### [Problem]
From the line that contains "Task: Open emoji picker in message box" to the final line of the entries, return every line exactly and leave out all others.

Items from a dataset
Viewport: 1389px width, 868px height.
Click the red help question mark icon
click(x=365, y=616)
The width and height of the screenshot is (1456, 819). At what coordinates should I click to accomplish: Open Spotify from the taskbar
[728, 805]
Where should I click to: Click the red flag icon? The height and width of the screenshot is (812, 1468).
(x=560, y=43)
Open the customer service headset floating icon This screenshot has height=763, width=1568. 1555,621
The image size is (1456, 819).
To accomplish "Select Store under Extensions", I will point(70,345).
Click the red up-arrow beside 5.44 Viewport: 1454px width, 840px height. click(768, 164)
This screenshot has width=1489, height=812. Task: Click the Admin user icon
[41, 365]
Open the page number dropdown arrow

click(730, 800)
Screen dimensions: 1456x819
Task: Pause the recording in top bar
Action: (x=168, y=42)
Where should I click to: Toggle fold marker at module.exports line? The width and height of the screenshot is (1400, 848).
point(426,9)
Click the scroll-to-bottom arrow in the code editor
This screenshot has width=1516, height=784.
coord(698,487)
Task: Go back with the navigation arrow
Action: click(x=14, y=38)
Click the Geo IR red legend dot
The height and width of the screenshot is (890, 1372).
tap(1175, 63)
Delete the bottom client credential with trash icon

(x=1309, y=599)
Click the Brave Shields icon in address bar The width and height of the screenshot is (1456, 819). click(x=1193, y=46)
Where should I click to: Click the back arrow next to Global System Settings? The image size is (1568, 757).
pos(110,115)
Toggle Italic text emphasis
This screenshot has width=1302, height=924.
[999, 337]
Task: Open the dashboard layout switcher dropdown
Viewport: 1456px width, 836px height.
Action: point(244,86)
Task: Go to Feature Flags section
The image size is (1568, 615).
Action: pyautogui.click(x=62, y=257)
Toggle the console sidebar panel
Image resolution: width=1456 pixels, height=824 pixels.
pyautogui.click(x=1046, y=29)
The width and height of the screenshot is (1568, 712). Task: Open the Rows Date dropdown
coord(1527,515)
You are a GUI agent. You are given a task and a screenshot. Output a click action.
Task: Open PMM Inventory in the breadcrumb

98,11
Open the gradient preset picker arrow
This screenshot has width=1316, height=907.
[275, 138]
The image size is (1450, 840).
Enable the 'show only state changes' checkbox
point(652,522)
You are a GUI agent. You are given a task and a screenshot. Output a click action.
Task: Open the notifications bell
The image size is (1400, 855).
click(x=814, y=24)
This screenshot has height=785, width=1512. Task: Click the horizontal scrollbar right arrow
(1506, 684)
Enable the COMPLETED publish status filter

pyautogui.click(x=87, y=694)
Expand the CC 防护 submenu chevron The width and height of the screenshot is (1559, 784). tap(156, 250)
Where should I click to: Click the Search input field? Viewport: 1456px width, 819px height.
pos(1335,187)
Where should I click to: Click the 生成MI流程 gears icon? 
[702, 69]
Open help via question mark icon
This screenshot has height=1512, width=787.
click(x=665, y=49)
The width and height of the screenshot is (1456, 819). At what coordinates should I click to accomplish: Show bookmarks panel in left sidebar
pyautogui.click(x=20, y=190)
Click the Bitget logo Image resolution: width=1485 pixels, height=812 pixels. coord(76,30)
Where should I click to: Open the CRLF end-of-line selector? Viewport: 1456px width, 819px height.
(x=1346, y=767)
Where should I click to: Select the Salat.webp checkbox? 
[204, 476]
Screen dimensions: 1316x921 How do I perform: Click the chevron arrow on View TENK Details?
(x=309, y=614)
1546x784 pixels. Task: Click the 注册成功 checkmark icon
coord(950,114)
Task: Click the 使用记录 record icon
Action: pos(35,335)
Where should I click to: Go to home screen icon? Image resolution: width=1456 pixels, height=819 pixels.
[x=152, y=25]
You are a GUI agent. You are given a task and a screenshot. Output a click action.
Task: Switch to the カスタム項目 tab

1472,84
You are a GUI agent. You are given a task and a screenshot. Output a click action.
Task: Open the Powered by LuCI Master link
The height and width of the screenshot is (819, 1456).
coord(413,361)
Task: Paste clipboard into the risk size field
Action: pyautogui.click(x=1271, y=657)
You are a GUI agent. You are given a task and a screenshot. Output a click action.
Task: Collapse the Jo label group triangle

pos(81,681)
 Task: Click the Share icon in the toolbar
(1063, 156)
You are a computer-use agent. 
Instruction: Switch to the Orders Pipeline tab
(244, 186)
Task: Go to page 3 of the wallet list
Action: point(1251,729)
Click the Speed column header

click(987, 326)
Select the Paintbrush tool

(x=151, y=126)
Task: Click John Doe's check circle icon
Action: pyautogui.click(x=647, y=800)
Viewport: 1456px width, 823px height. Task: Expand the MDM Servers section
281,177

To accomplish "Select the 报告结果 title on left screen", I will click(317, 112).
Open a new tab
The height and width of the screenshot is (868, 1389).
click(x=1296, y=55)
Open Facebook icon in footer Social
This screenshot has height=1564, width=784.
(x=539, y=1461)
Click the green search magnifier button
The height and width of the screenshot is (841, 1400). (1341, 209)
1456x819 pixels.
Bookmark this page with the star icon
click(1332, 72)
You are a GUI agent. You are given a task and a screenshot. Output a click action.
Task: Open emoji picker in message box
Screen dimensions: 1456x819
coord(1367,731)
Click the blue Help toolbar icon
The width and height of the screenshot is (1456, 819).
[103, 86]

### [Your solution]
Task: Open emoji picker in message box
Screen dimensions: 1456x819
coord(1367,731)
Click the blue Help toolbar icon
The width and height of the screenshot is (1456, 819).
[103, 86]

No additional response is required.